Aug. 31, 2016

NBAA members know how to ensure the safety of their aircraft, but what about their email? NBAA members have recently been subject to sophisticated attacks delivered via email that compromise personal information in a tactic called “phishing.”

In phishing scams, someone poses as a legitimate person or business in order to obtain information such as login credentials, or banking information, or to otherwise compromise your computer. A phishing target may receive an email message that appears to have been sent by a known associate or well-known organization like NBAA. Links or attachments in the message may appear harmless, but when they are clicked on or opened, they may trick the recipient into providing personal or financial information, or infect their computer with a virus.
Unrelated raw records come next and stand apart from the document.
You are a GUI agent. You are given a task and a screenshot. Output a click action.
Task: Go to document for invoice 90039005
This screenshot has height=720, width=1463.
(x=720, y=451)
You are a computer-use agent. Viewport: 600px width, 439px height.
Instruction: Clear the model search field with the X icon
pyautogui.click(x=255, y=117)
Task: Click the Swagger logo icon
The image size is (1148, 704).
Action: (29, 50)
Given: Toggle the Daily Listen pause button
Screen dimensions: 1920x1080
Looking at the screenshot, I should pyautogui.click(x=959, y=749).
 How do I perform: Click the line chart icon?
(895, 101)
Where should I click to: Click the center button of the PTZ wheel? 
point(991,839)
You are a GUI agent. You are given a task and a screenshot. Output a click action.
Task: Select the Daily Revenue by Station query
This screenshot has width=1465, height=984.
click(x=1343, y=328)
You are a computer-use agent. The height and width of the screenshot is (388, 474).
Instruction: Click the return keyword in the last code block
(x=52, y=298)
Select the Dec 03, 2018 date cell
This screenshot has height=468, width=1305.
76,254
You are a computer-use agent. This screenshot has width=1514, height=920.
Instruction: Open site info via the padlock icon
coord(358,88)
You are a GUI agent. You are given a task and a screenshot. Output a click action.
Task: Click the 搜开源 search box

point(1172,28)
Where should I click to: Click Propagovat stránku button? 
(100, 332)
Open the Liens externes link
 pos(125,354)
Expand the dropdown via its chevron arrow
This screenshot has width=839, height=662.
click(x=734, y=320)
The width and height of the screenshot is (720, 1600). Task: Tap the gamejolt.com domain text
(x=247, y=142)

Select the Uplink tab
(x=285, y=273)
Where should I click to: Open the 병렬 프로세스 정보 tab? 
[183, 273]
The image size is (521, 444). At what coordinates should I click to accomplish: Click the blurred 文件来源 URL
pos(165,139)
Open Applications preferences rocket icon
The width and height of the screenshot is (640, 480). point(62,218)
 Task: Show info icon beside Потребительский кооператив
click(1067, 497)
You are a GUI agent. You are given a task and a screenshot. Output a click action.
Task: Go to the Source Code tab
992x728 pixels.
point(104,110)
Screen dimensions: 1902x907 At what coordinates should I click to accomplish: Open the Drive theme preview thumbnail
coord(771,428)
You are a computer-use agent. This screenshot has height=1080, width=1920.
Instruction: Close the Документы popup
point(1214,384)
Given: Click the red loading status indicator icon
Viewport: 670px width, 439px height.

To make their messages appear more credible, attackers will often use brand elements like logos or email signatures within their messages. Attackers may even utilize a tactic called “spoofing,” which causes messages to appear to have been sent from a known email address.

Email phishing is on the rise. According to the global regulatory group Anti-Phishing Working Group, reports of phishing increased more than 130 percent in the first quarter of 2016. NBAA has been the victim of having email addresses within its own organization spoofed by attackers. Emails that appear to be sent from NBAA are requesting information such as payment of membership dues or invoices.

“Cyber attacks are becoming increasingly common and sophisticated,” said Todd Wormington, NBAA’s director of information technology. “It takes diligence and awareness to prevent private information from being compromised.”

Wormington said NBAA takes a multi-pronged approach to guard against phishing. The association uses traditional security solutions, such as email filters and antivirus software, but those are often not enough to prevent malicious emails from getting through to recipients. Next-generation endpoint protection technology, which can detect and stop an attack in real-time, is used to help meet the challenge.

“Attackers are getting smarter and changing their tactics and software at a rapid pace,” said Wormington. “That’s why in addition to technology-based solutions, we implement a human-based solution, too.”

This involves IT security awareness training for staff, which includes providing guidance on how to spot and report phishing messages.

Here are some steps to take to thwart phishing attacks:

  • Be wary of messages that ask for sensitive information, or ask you to provide information urgently.
  • Hover your cursor over links before you click to see where they’re directing you to. If the link will take you to an unfamiliar website, do not click on it.
  • Confirm an email is legitimate before opening any attachments.
  • Never enable macros in documents that are received via email.
  • Use two-factor authentication for sensitive accounts.
  • If you believe you have been compromised, alert your IT department immediately. You may need to change your passwords, or turn off your computer until you can get assistance.